La peinture de Moris Gontard: un monde d'un calme apparent, objets flous noyés dans un bleu-vert aquatique, terres isolées où un règne animal fantasque trouve son nid séculaire.
Le travail du plein de du vide révèle la construction des figures dans le creux laissé par les éraflures du fond. Création et destruction des couches de peinture s’équilibrent dans l’aventure de la quête permanente du sens. Le geste oscille entre la douceur des fonds en dégradés infinis et la fermeté du geste gratté sans pitié dans la chair de la toile elle-même.

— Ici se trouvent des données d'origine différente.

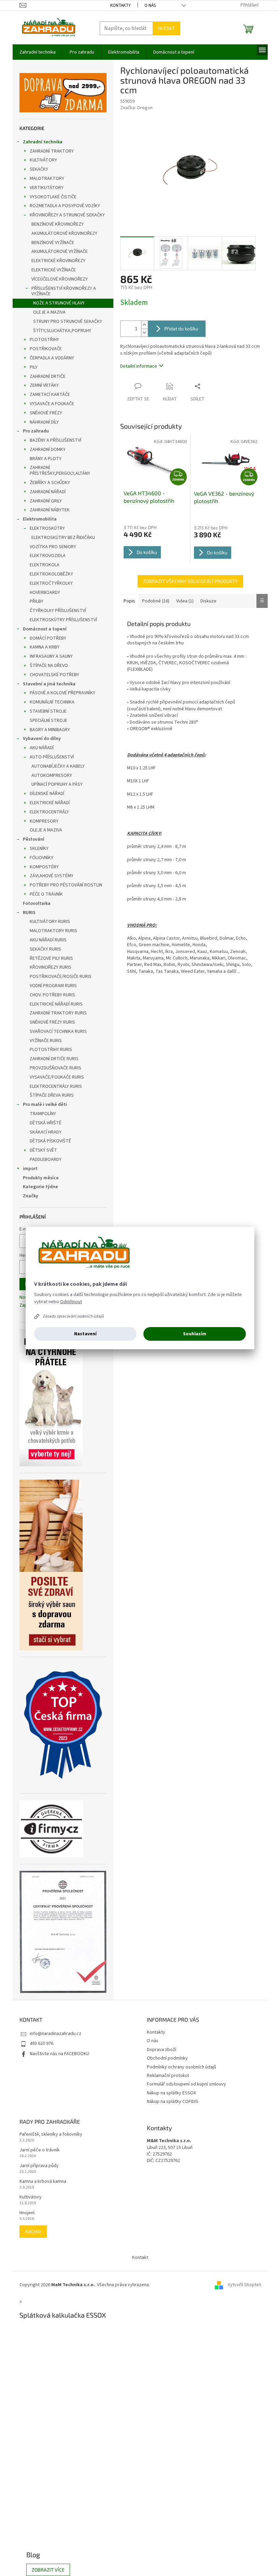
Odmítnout (71, 1301)
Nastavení (85, 1333)
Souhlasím (194, 1333)
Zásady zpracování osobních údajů (73, 1316)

La perspective chromatique structure l’espace en plans rapprochés et plans lointains par les différences de saturation, de netteté et d’orientation de la touche. Pourtant l’énigme de l’enchevêtrement des signes reste intacte, comme une devinette, labyrinthe pictural où le regard se perd entre matière, texture et couleur.
Le cadrage rapproché ne laisse pas la place à l’horizon, tandis que les variations optiques de l’angle de vue construisent une position mobile du spectateur, capable de regarder le paysage à ras d’un plan horizontal ou prendre de la hauteur pour admirer un étang foisonnant de vie.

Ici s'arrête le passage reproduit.